PR
写真●記者会見するソニーの平井一夫副社長(中央)
写真●記者会見するソニーの平井一夫副社長(中央)
[画像のクリックで拡大表示]

 ソニーは2011年5月1日、記者会見を開き、ソニー・コンピュータエンタテインメント(SCE)のインターネット配信サービス「PlayStation Network」(PSN)および「Qriocity」で、不正アクセスにより個人情報などが漏えいした問題について、経緯と対策を説明した(関連記事)。

 記者会見したソニーの平井一夫副社長(SCE社長、写真)は、「個人情報が漏えいした可能性があることで、お客様に多大なる心配をおかけした。サービスを長期停止したことも含め深くお詫びする」と陳謝した。その上で、今回の不正アクセスを「高度な技術を持ったサイバーテロ行為だ」と語り、各国の捜査当局と協力して不正アクセス者の特定と訴追に向けて調査を継続するとした。

 ソニーによると、米国時間の4月19日(日本時間4月20日)にサーバーで異常な動きを確認したことで問題を認識。社内調査により、4月17日から19日にかけて、米国のデータセンターにあるシステムへの不正アクセスがが判明し、PSNとQriocityのサービスを停止した。その後、IT情報セキュリティ会社など3社に依頼し実態把握を進めたところ、個人情報などが漏えいした可能性が判明した。

 今回の不正アクセスで狙われたのは、アプリケーションサーバーの脆弱性だった。侵入者はアプリケーションサーバーの脆弱性を突いて、不正ツールをサーバーに埋め込み、外部からの侵入経路を確立した。その結果、侵入者はデータベースに攻撃ができるアクセス権限を入手した。これにより、個人情報が保管されているデータベースへの不正アクセスを許してしまったという。

 ソニーの長谷島眞時CIO(最高情報責任者)は、「(今回標的になったものは)世の中で知られていた既知の脆弱性だったが、(ネット配信サービスを手がける米子会社である)Sony Network Entertainment International(SNEI)の経営層は認識していなかった」と語り、セキュリティ対策が不十分だったことを示唆した。

 その上で、データ保護と暗号化のレベルを強化し、不正なソフトウエア侵入、不正アクセス、不審行為の検知能力向上を図るとともに、他のデータセンターへの移管を前倒しして実施。さらにSNEI社内にCISO(Chief Infomation Security Officer、最高情報セキュリティ責任者)職を新設するなど、セキュリティ対策を強化するとした。また、PlayStation3システムソフトウエアのアップデートを通じて、すべてのPSN会員に対してパスワードの変更を要請すると発表した。

クレジットカード情報漏えいの証拠はなし

 今回の不正アクセスにより漏えいしたと見られる個人情報は、「氏名」「性別」「住所」「国名」「メールアドレス」「生年月日」「PSN/Qriocityログインパスワード」「PSNオンラインID」の8つ。

 「(PSNでの)購入履歴や請求先住所を含むプロフィールデータ」「PSN/Qriocityログインパスワード照合時の質問内容」「クレジットカード番号(セキュリティコードは含まず)および有効期限」の3つについては、漏えいの証拠はないが可能性があるとして、ユーザーに注意を促した。PSNの会員数は全世界で約7700万件(4月時点)で、そのうちクレジットカードでサービスを利用している会員数は約1000万件にのぼる。

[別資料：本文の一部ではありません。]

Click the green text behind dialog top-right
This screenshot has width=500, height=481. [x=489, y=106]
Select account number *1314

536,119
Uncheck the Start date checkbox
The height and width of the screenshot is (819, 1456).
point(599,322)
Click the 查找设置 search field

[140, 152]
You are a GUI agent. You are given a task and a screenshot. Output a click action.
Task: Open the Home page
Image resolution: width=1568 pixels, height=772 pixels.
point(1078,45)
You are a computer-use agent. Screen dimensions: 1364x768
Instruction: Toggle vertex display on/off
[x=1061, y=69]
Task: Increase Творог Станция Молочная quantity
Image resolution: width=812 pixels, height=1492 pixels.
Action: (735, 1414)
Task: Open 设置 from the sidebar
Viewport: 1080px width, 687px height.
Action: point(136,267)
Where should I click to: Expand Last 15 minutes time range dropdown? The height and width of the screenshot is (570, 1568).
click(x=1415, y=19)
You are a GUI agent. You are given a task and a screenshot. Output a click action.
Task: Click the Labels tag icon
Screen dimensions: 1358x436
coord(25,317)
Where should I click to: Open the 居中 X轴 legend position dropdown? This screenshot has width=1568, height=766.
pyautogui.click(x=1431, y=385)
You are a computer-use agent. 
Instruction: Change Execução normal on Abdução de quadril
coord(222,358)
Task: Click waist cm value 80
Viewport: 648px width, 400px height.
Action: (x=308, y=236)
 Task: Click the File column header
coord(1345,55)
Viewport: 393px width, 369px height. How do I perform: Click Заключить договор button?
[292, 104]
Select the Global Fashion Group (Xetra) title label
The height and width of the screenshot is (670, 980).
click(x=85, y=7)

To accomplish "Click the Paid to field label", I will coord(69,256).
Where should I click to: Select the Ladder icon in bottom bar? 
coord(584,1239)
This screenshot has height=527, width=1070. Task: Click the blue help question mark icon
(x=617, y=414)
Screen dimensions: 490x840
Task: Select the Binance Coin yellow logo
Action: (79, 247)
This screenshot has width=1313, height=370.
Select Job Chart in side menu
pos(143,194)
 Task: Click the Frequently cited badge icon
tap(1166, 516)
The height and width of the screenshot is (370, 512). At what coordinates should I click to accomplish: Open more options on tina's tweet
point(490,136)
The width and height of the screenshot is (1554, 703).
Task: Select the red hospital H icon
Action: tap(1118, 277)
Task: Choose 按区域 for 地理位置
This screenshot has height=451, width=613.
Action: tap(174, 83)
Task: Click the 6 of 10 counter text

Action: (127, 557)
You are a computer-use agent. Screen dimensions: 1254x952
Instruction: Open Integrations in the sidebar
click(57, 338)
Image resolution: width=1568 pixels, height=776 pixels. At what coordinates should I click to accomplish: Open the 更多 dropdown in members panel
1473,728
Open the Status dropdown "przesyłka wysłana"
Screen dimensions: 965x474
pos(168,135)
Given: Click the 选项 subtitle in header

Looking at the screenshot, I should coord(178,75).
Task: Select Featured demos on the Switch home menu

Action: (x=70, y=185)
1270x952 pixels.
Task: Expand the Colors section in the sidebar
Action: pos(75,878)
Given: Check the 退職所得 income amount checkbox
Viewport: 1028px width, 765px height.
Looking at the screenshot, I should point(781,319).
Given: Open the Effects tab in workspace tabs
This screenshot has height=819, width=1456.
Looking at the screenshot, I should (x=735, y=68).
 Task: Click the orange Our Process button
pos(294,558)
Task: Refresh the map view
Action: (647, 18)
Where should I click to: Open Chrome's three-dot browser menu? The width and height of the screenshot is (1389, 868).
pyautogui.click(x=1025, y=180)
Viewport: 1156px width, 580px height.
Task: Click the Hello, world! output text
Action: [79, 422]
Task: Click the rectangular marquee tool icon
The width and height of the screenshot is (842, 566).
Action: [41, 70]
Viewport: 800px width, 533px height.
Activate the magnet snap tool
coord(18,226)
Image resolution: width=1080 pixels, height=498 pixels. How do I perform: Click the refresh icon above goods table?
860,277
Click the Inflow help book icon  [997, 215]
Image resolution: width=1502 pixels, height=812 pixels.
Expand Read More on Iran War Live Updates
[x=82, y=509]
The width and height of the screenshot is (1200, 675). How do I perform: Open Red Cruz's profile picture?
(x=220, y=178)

 漏えい可能性がデータによって異なるのは、格納していたデータベースが異なるからだと説明した。平井副社長によると「クレジットカード情報は暗号化されていた上に、(氏名やログインパスワードとは)別のデータベースに保管していた」という。さらに、「(クレジットカードなどの)情報を読みに行った形跡がないことから“証拠がない”と分類している」(長谷島CIO)。

 会員に対する補償は、ゲームや音楽など一部のコンテンツを無料配信するほか、国によってはクレジットカードの再発行費用なども負担する予定だ。ただし、全会員一律の金銭面での補償については否定した。「現段階ではクレジットカード情報が漏えいしたという根拠がなく、さらに不正使用があったという証拠もソニーは把握していない。もしそうしたことが起きたら何らかの対応を考えるが、現時点では被害は出ていないと認識している」(平井副社長)。

 平井副社長は停止中のサービスを1週間以内に一部で再開し、5月末までに全面再開すると表明。「ネットワーク戦略はソニーグループの最重要戦略。セキュリティ対策を含め、一層強化していきたい」と強調した。